Jeu. Avr 18th, 2024

Mon nom est Cesar Costa, 42 ans et je suis atteint du trouble bipolaire. J’ai seulement été diagnostiqué à l’âge de 35 ans lors de ma première hospitalisation en raison d’un épisode psychotique. Cette crise a marqué profondément ma vie. C’était un rite de passage qui m’oriente encore aujourd’hui vers une étape plus complexe et troublante de mon existence.

Par Cesar Costa

La base de mon traitement est la prise de ma médication. Je prends assez de pilules pour que mon corps, mes émotions et mes pensées ne soient pas trop engourdis, de manière à ce que je puisse me sentir vivant et ainsi travailler sans cesse pour mon bien-être. Pour prévenir des rechutes, il a aussi fallu que j’adopte un mode de vie plus sain : accroître mes heures de sommeil, pratiquer des activités sportives, faire de la méditation, etc. Toutes ces stratégies contribuent à m’aider à vivre une vie plus équilibrée, dans la mesure du possible.

Je compte également sur le soutien d’un psychiatre et de suivis psychosociaux réguliers. C’est un travail d’équipe multidisciplinaire qui m’aide à me reconstruire pas à pas, un long processus qui peut durer toute une vie, puisque le trouble bipolaire est une condition chronique, non guérissable.

Depuis cette crise qui a entraîné mon hospitalisation, malgré toutes les ressources à ma disposition, ma relation avec moi-même et les autres a changé énormément, devenant très difficile à comprendre et à gérer. Des fois, il me paraît impossible d’envisager un avenir à cause de mes oscillations drastiques d’humeur, de mon anxiété élevée et d’autres symptômes pénibles.

Vivre, pour moi, est devenu souvent une tâche très lourde. Les activités quotidiennes qui semblent anodines et que l’on fait presque automatiquement comme prendre une marche, se déplacer pour prendre l’autobus et aller au cinéma requièrent, pour moi, une quantité d’énergie ahurissante, disproportionnée par rapport à l’action, et entraînent une fatigue physique et mentale constante.

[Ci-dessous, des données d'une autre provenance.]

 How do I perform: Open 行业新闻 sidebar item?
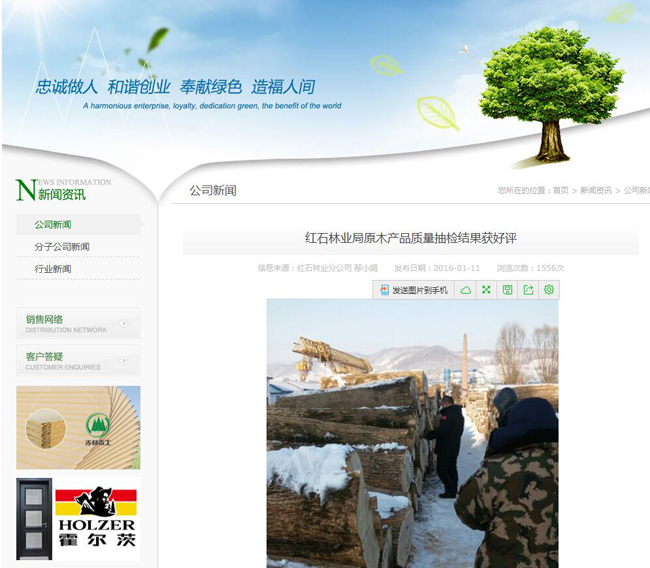(53, 269)
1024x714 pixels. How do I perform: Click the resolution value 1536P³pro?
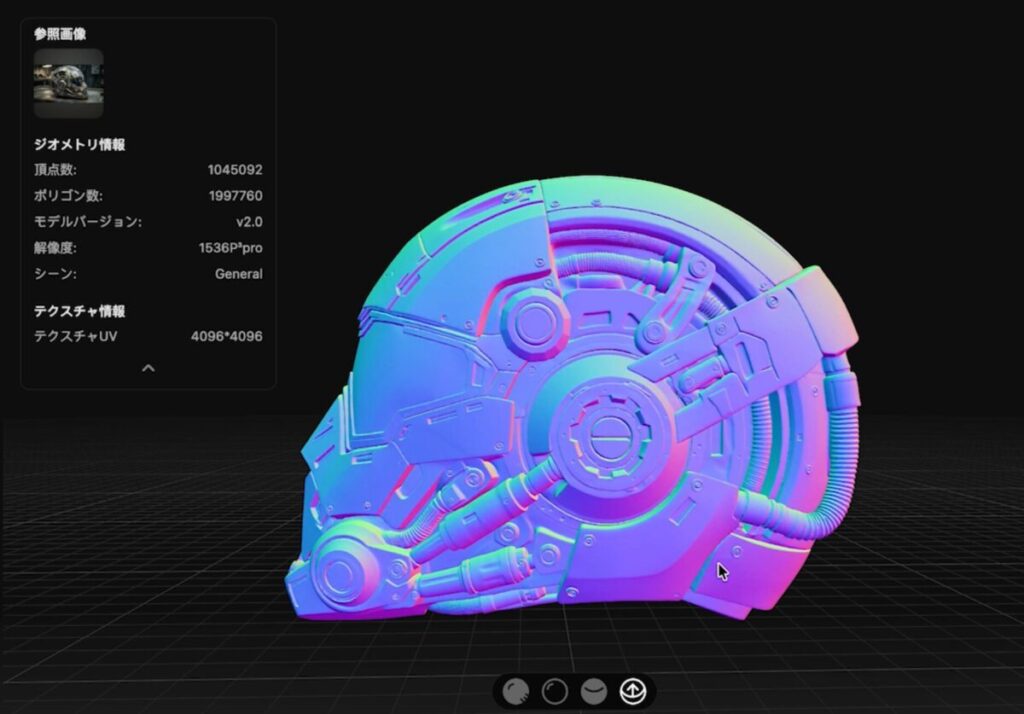tap(231, 248)
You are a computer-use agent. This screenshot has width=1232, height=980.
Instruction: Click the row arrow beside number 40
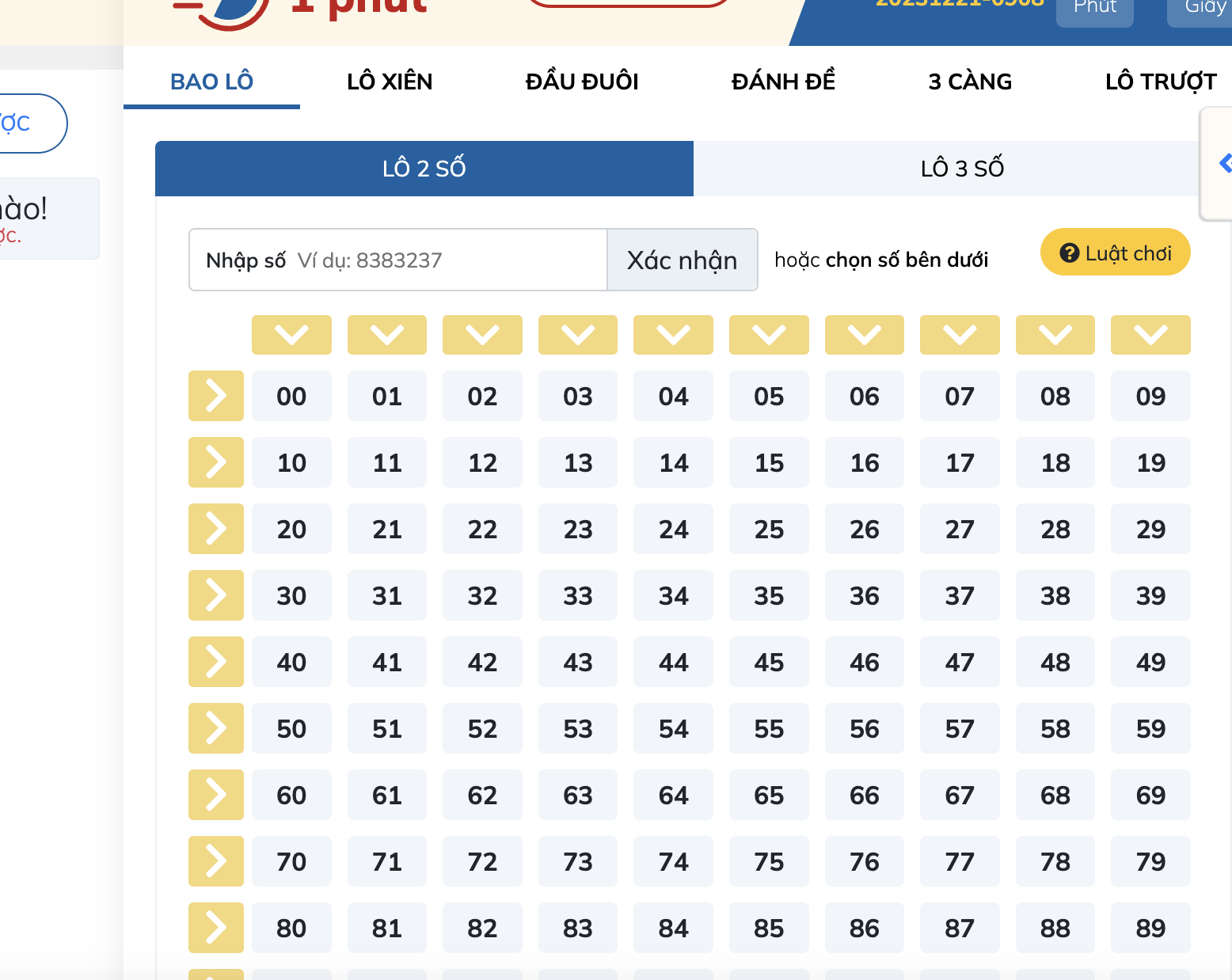(216, 662)
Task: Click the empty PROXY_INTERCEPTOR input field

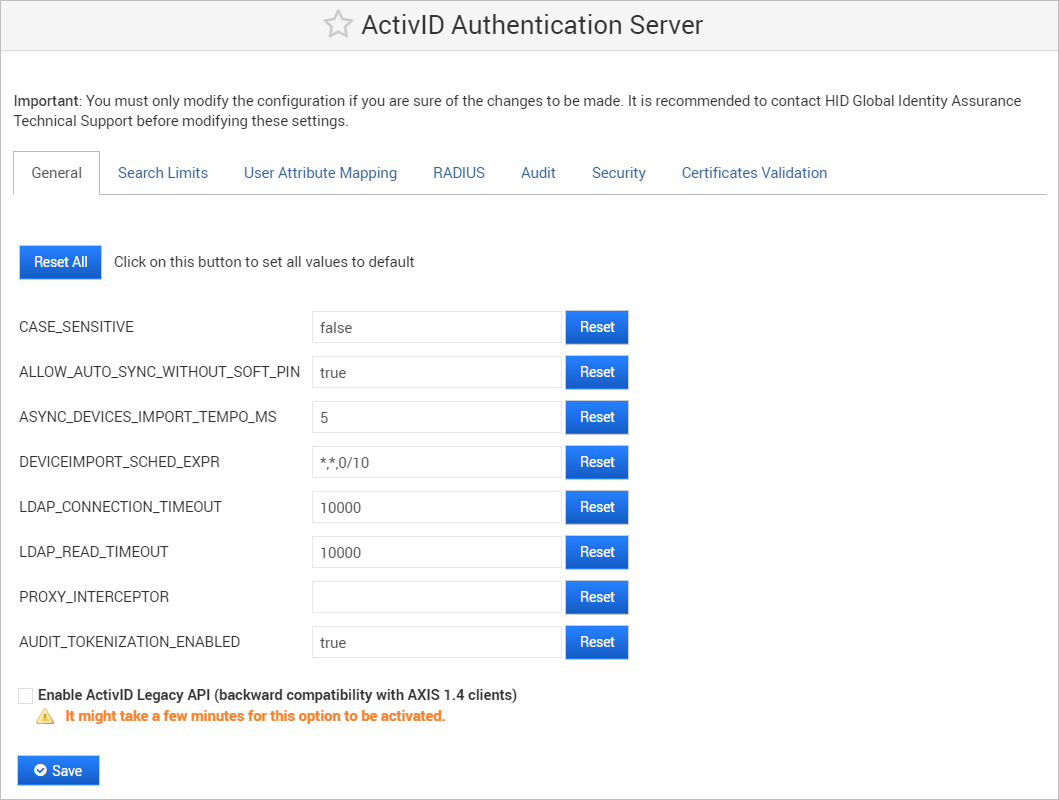Action: point(436,597)
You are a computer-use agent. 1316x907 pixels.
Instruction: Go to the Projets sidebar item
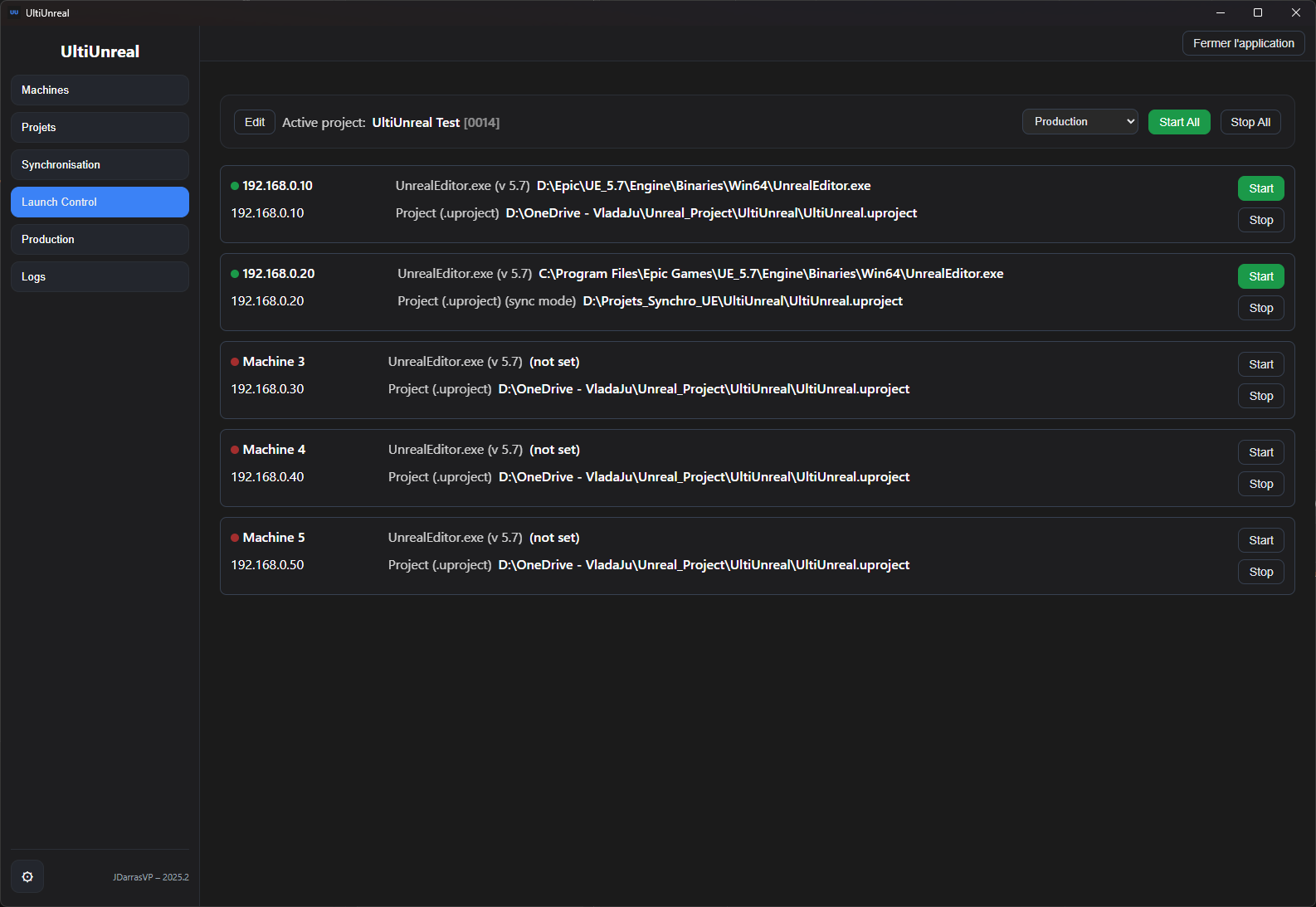coord(100,127)
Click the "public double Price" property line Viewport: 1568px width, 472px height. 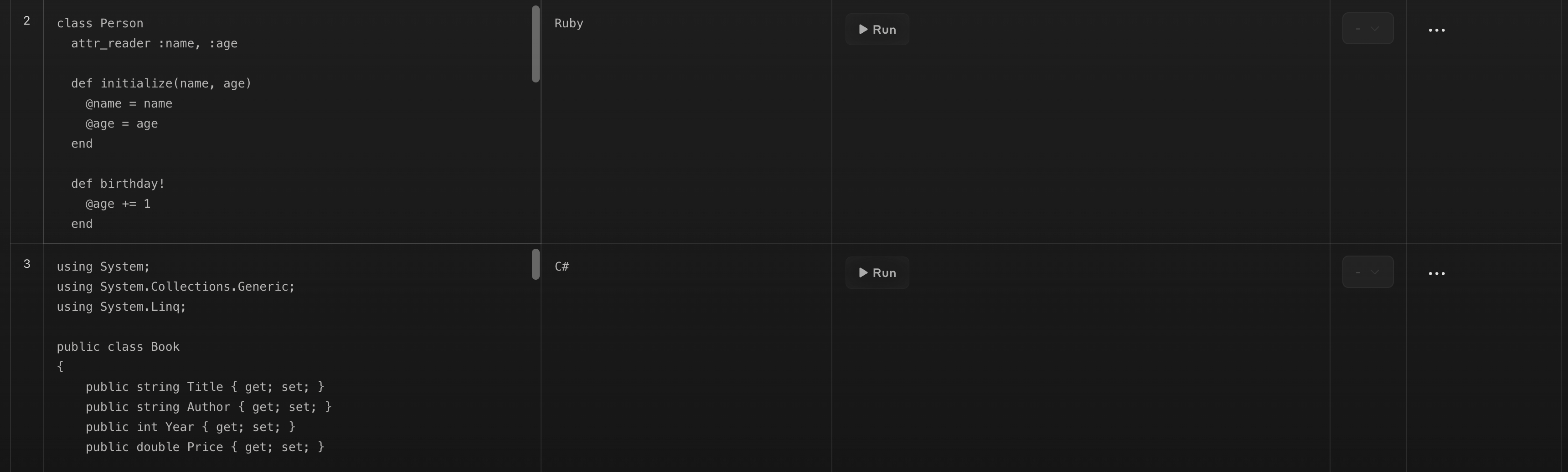coord(205,447)
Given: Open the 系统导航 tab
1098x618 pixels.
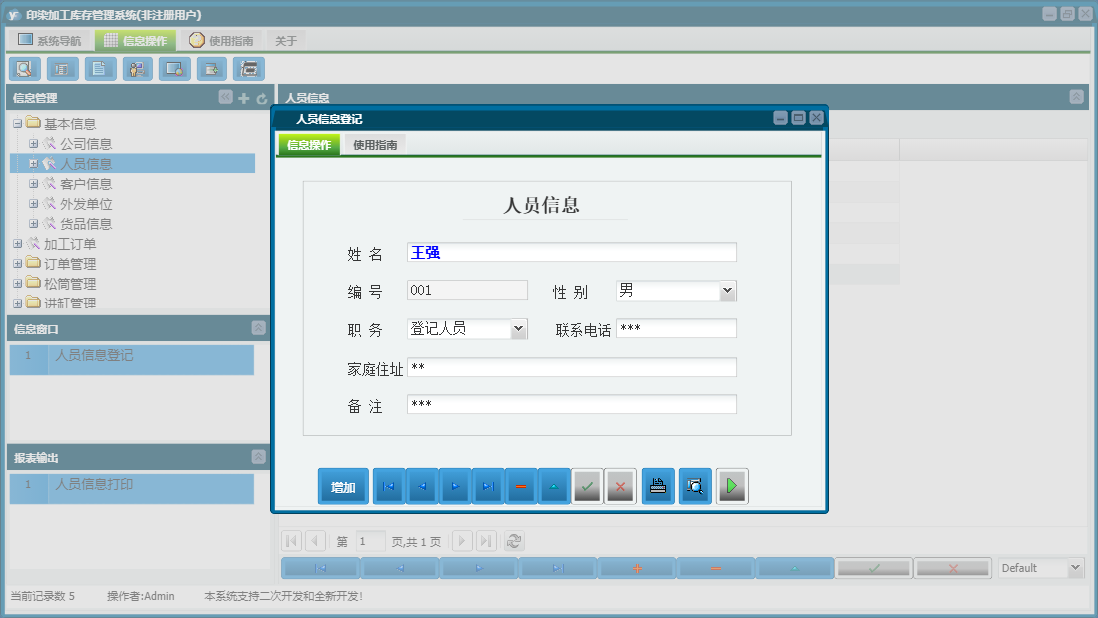Looking at the screenshot, I should tap(50, 41).
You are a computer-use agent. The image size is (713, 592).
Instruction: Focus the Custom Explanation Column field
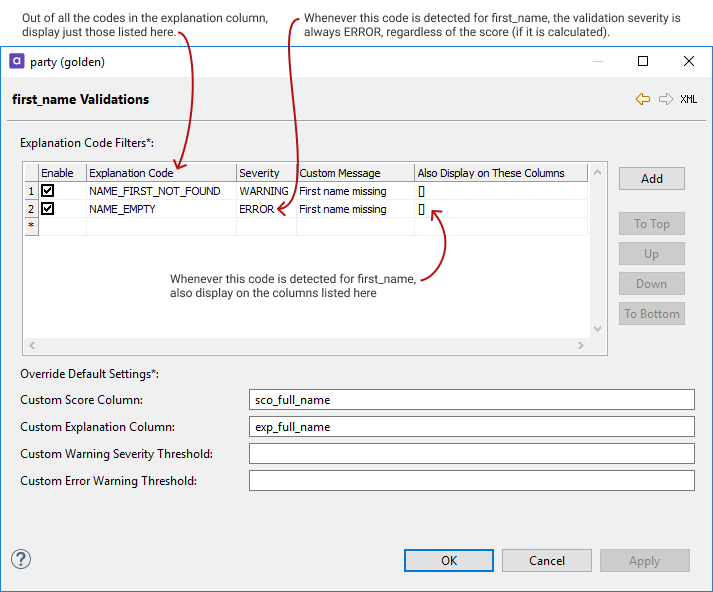(x=471, y=427)

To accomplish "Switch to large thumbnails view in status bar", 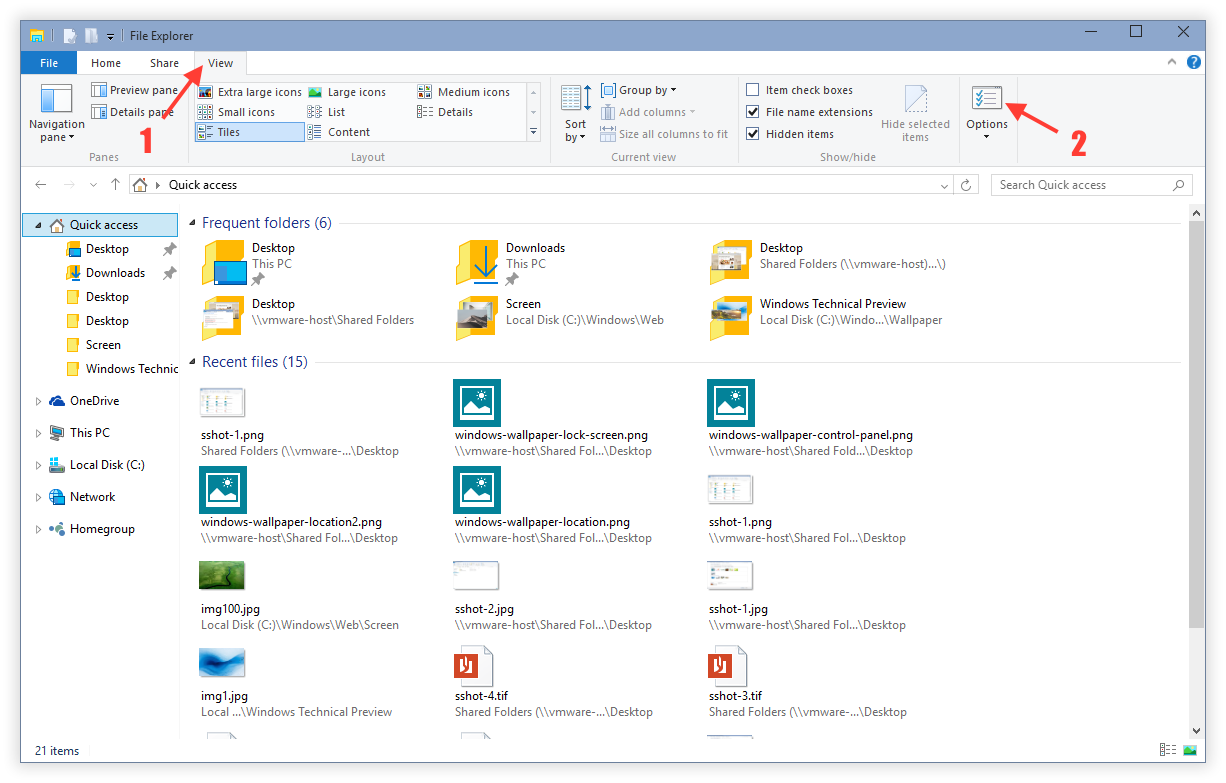I will [x=1190, y=750].
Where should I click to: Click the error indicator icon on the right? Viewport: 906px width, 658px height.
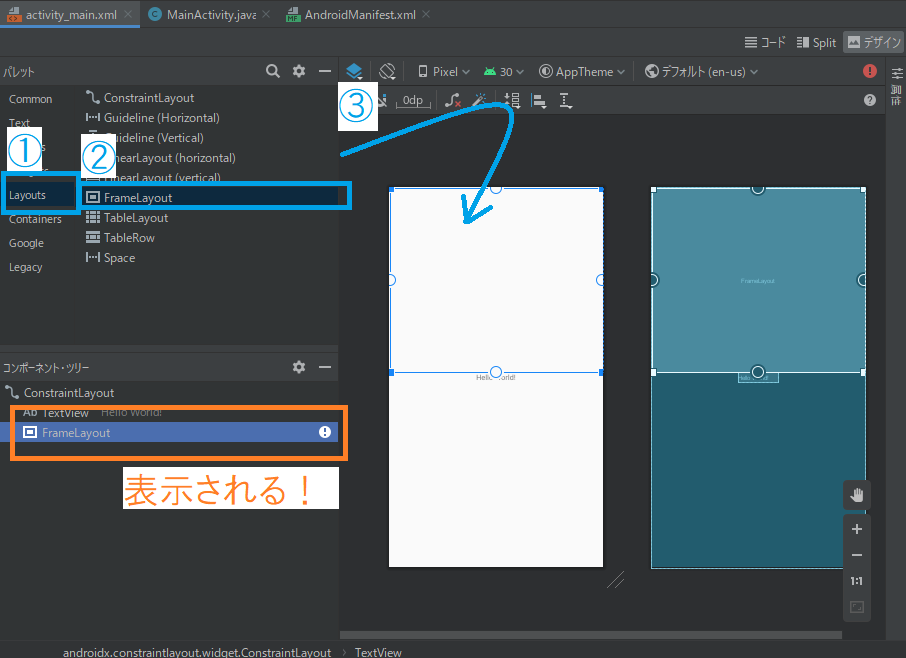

Je n’ai pas la prétention de dire que tous les bipolaires vivent la même chose que moi ou que ma condition me rend essentiellement malheureux. Toutefois, ma sensibilité s’est exacerbée au fil du temps, c’est-à-dire qu’elle est devenue trop réceptive à tout ce qui se déroule autour de moi, s’intéressant à saisir les détails de la vie, dans tout ce qu’elle a de sombre et fascinant.

Le côté sombre de la maladie

Vivre si intensément se révèle une tâche épuisante, considérant ma tendance à porter la souffrance des autres sur mes épaules et à me perdre dans des paradoxes de l’existence.

Lorsque je me penche sur ma condition au plus profond de mon être, il n’y a plus de frontière entre moi et le monde. Je me retrouve souvent à l’intérieur d’un monde enfoui d’angoisses, de douleurs indicibles et d’une multitude de masques défilant sur mon visage. Il me paraît que je suis le refoulement d’un être sauvage en moi, qui ne se laissera jamais apprivoiser complètement; il est à la fois violent et trop sensible pour affronter les aléas de la vie.

Une fois, j’ai demandé à un ami de définir notre trouble commun. Sans hésitation, il a répondu : « On ressent trop, on aime trop. » En quelques mots, il a décrit le meilleur et le pire dans la vie d’un bipolaire. Car tourner notre attention vers l’intérieur nous rend fragiles, mais capables de ressentir la vie autrement et d’aimer dans une intensité presque intolérable.

J’ai toujours eu envie de dire que je ressens la vie jusqu’à saigner de l’intérieur. Jusqu’à ce que mes masques tombent tous à la fois et que je redevienne l’enfant désemparé, en quête d’une seule identité immuable, d’un attachement sécurisant, surtout d’un dieu omnipotent et de tout genre d’illusions qui me réconfortent tout en m’éloignant du centre de ma propre plaie

Le côté lumineux

Toutefois, tout ce que je vis n’est pas toujours désolant. Les troubles de santé mentale sont ambigus, par définition. Je me dis souvent, avec une certaine fierté, que mon trouble est mon plus grand cadeau.

Je dois aussi avouer que l’enfer de l’intensité de mes sentiments me transforme graduellement en l’homme que j’ai toujours voulu devenir : sensible et coriace en même temps, fort et faible, curieux et indifférent, ni l’un ni l’autre.